Abstract Body

Broad and potent monoclonal anti-HIV-1 antibodies (bNabs) comprise a promising class of immunotherapeutics that have the potential to suppress HIV-1 infection, increase the rate of infected cell clearance and enhance anti-HIV immunity. However, bNabs have only been tested in short term studies and their effects on the intact latent reservoir have not been interrogated in depth. Here we report on a clinical study in which people living with HIV who started ART during chronic infection received 7 doses of a combination of two bNabs over a period of 20 weeks in the presence or absence of antiretroviral therapy (ART).

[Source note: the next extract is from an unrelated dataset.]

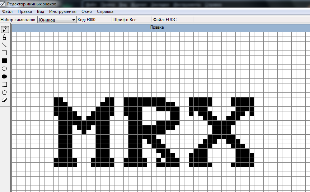
Task: Select the Brush tool
Action: pyautogui.click(x=5, y=37)
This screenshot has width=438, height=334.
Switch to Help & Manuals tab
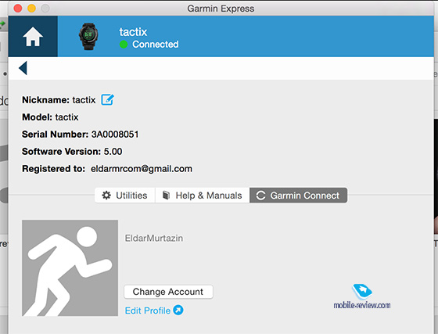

We conducted a phase 1b, open label, randomized clinical trial of the combination of two bNabs, 3BNC117 and 10-1074, in the presence or absence of ART, including two study groups of people living with HIV-1 on suppressive ART for at least 12 months prior to entry (NCT03526848). Participants in Group 1 discontinued ART 2 days after the first 3BNC117 and 10-1074 infusions, while participants in Group 2 remained on ART during the period of antibody infusions through week 26 (Fig. 1a). ART was resumed according to pre-specified criteria. Participants in both groups received up to seven infusions of 30 mg/kg of each antibody over the course of 20 weeks, and were followed for a total of 48 weeks from enrollment.

Of the 26 (23 male, 3 female) enrolled participants, 18 and 8 were randomized to Group 1 or 2, respectively. Repeated antibody infusions over the course of 20 weeks were generally safe and well-tolerated. Without pre-screening for antibody sensitivity Group 1 participants maintained viral suppression for a median of 28.5 weeks in the absence of ART which was significantly longer than after 3 infusions over 6 weeks and historical controls from non-interventional ATI studies (Fig.1b, Log-rank Mantel-Cox P = 0.0224 and P < 0.0001, respectively). Rebound viremia generally occurred after one of the two antibodies reached a concentration below 10 micrograms per milliliter and 2 of 17 participants in Group 1 that underwent ATI maintained viral suppression for at least 48 weeks (Fig. 1b).

We conclude that combination anti-HIV-1 antibody therapy can maintain viral suppression for as long as bNAb levels remain therapeutic. Furthermore, post-treatment control for 48 weeks and longer was observed in 12% of the study cohort. We are evaluating the immunomodulatory effects on the size and composition of the latent reservoir.